CMS Issues New WCMSA Reference Guide with Significant Updates for $0 MSAs

On January 17, 2025, CMS issued an updated WCMSA Reference Guide (Version 4.2) addressing the criteria for $0 MSAs and providing that CMS will no longer review $0 MSA proposals beginning July 17, 2025. Instead, CMS expects parties to maintain documentation showing that a $0 MSA is appropriate. The new Reference Guide includes the guidance below in Section 4.2 detailing the circumstances in which CMS would view a $0 MSA as appropriate.
4.2 Indications That Medicare’s Interests Are Protected
Submitting a WCMSA proposed amount for review is never required. But WC claimants must always protect Medicare’s interests. A WCMSA is not necessary under the following conditions because when they are true, they indicate that Medicare’s interests are already protected:
a) The facts of the case demonstrate that the injured individual is only being compensated for past medical expenses (i.e., for services furnished prior to the settlement); and
b) There is no evidence that the individual is attempting to maximize the other aspects of the settlement (e.g., the lost wages and disability portions of the settlement) to Medicare’s detriment.
These conditions may be demonstrated through one of the following:
The individual's treating physician documents in medical records that to a reasonable degree of medical certainty the individual will no longer require any treatments or medications related to the settling WC injury or illness; or
The workers’ compensation insurer or self-insured employer denied responsibility for benefits under the state workers’ compensation law and the insurer or self-insured employer has made no payments for medical treatment or indemnity (except for investigational purposes) prior to settlement, medical and indemnity benefits are not actively being paid, and the settlement agreement does not allocate certain amounts for specific future or past medical or pharmacy services as a condition of settlement; or
A Court/Commission/Board of competent jurisdiction has determined, by a ruling on the merits, that the workers’ compensation insurer or self-insured employer does not owe any additional medical or indemnity benefits, medical and indemnity benefits are not actively being paid, and the settlement agreement does not allocate certain amounts for specific future medical services; or
The workers’ compensation claim was denied by the insurer/self-insured employer within the state statutory timeframe allowed to pay without prejudice (if allowed in that state) during investigation period, benefits are not actively being paid, and the settlement agreement does not allocate certain amounts for specific future medical services.
In addition, if a settlement leaves WC carriers with responsibility for ongoing medical and prescription coverage once the settlement funds are fully spent, then a WCMSA is not necessary.
Effective July 17, 2025, CMS will no longer accept or review WCMSA proposals with a zero-dollar ($0) allocation. Entities should consider the above parameters in determining whether a zero-dollar WCMSA allocation is appropriate and maintain documentation to support that allocation.
Notes:
If Medicare made any conditional payments for WC injury-related services furnished prior to settlement, then Medicare will recover those payments. In addition, Medicare will not pay for any WC injury-related services furnished prior to the date of the settlement for which it has not already paid.
CMS will not issue “verification letters” stating that a WCMSA is not necessary.

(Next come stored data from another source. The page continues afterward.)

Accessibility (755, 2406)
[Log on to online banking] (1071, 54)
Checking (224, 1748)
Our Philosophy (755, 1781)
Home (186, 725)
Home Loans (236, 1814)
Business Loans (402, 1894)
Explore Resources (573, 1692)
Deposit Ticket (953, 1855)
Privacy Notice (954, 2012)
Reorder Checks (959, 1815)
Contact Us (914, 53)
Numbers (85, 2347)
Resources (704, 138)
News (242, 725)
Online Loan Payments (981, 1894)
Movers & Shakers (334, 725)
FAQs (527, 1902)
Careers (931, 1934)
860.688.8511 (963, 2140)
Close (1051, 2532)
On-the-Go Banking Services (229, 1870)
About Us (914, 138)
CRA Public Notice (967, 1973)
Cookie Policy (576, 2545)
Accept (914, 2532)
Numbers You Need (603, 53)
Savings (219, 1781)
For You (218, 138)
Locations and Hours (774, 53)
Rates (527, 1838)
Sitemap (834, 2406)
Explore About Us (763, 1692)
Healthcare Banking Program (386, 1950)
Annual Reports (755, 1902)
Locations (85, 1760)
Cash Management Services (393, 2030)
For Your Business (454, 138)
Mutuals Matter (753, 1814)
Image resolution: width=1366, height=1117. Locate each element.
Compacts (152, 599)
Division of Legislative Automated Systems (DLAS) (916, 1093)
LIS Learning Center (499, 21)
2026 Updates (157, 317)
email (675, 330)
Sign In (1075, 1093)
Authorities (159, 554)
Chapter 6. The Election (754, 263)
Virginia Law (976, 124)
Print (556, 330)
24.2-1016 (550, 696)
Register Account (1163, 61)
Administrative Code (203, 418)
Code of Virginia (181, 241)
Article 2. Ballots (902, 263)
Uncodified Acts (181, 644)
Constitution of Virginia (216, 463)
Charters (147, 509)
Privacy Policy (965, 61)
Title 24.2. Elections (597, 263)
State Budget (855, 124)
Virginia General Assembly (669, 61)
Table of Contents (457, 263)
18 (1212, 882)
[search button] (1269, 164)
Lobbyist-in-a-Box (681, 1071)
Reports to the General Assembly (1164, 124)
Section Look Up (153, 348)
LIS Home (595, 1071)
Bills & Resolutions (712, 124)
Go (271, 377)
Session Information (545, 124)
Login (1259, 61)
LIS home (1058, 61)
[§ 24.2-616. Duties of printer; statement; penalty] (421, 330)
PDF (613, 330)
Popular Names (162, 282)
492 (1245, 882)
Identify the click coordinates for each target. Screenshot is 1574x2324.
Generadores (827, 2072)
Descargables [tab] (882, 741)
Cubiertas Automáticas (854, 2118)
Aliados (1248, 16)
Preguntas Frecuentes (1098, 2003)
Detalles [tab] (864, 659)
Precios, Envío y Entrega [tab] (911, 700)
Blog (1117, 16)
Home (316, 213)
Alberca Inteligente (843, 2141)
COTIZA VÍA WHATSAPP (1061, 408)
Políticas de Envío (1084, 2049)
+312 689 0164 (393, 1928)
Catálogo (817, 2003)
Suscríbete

In instances where the above conditions are not met, CMS’ voluntary, yet recommended, WCMSA amount review process is the only process that offers both Medicare beneficiaries and Workers’ Compensation entities finality, with respect to obligations for medical care required after a settlement, judgment, award, or other payment occurs. When CMS reviews and approves a proposed WCMSA amount, CMS stands behind that amount. Without CMS’ approval, Medicare may deny related medical claims or pursue recovery for related medical claims that Medicare paid up to the full amount of the settlement, judgment, award, or other payment.
CMS had recently discussed the possibility of discontinuing the review process for $0 MSAs and providing guidance for parties on determining when a $0 MSA is appropriate. We are glad to see this change implemented. The new Reference Guide is also significant in that CMS had not previously published guidance on $0 MSAs in denied cases. Instead, the review contractor would process cases based on unpublished criteria.